Levinson, a gruff, heavyset man who owned several independent service stations in Fort Lauderdale, was a savvy if rough-hewn politician. He was not afraid to ask questions, naive or otherwise, and his boisterous self-promotion notwithstanding, almost always understood the answers. "So it's like major refiners and independent stations," Levinson said. "The guys with the product call the shots."
"Exactly."
"Why tell us?" Marcus asked. "If the White House obviously knows all this, the Israelis must know it."

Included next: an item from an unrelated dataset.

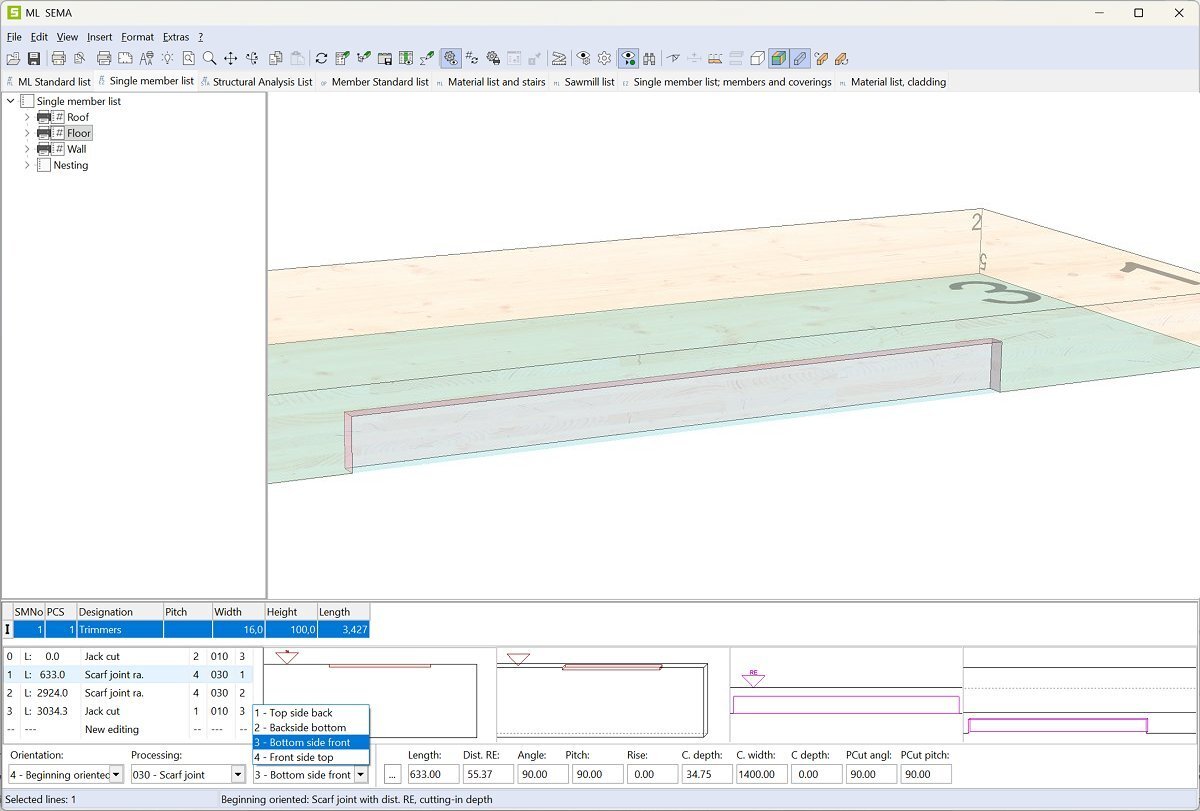
Task: Click the magnifying glass zoom icon
Action: point(209,58)
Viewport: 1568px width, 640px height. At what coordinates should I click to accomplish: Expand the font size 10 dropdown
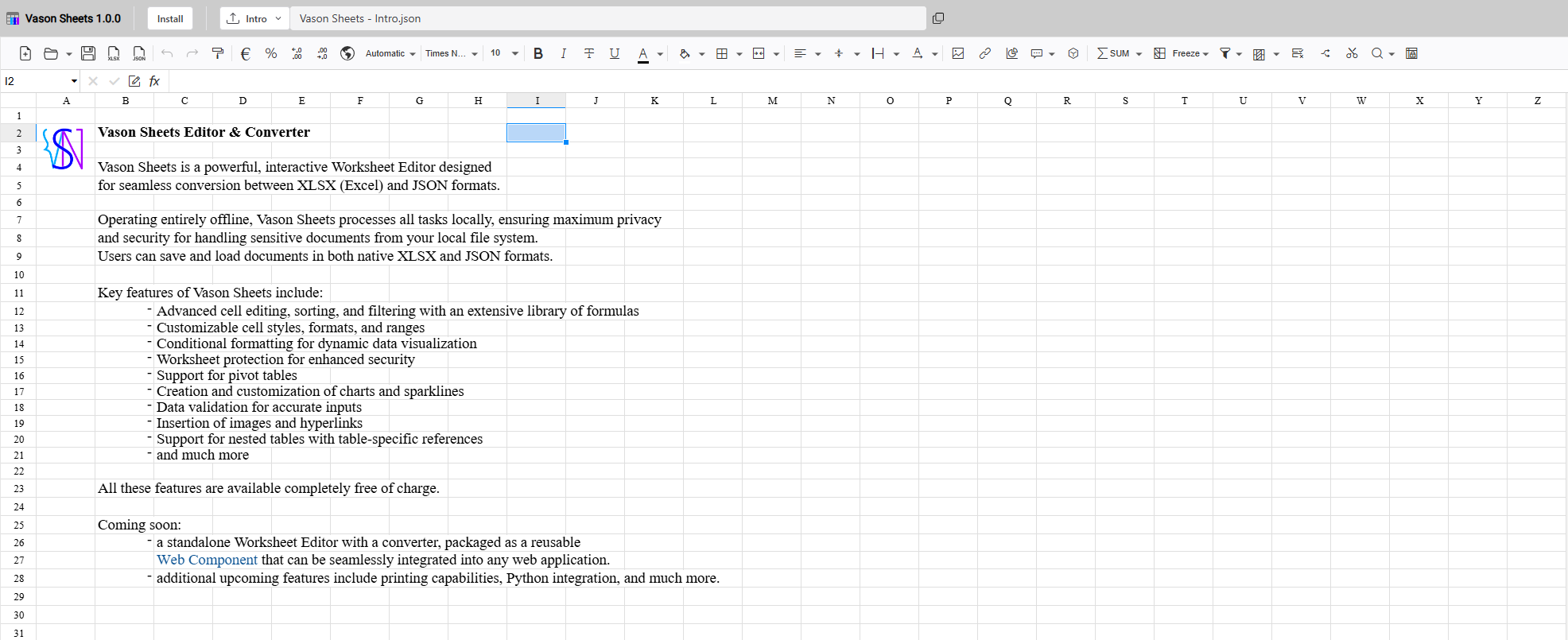click(x=514, y=53)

"Because," Samuels nearly shouted, "the administration lies to the Israelis. It pretends the information is ambiguous, 'subject to further analysis.' Given its hesitancy and isolationism, it has to be able to give the Arabs the benefit of the doubt, and to withhold some of it from the Israelis. Go easy on your enemies, hard on your friends -- that's why all those slogans about peace and multilateralism, about a new, less-violent world order remained just slogans.
"I argued about this with the White House chief of staff, and finally he said, 'Colonel, aren't you making too much of this? After all, we're talking about small, faraway countries for which we would care little -- if not that a few of them have a lot of oil.'
"'Munich,' I said to him, and this guy -- whose father was in diapers during World War II, said, 'What's Germany got to do with it?'
"And," Samuels continued, "We aren't sharing the most damning information with the Israelis. Haven't been for months."
"But the Israelis have a spy satellite of their own, and a pretty decent intelligence system, don't they?" Bernstein inquired, almost plaintively. "They did launch a replacement surveillance device of their own, yes, Ofek-6. A nice, compact piece of work. But we think they've had some trouble with it. Maybe Arab sabotage. Maybe someone else ..." he said. "As for Israeli intelligence, perhaps it's been compromised from within."
The colonel, Marcus decided, was a conspiracy theorist. Well-informed, but a conspiracy theorist nevertheless, seeing hidden hands where there were no arms. But when Samuels called a few hours later to beg for a one-on-one conversation as soon as possible, Marcus had agreed.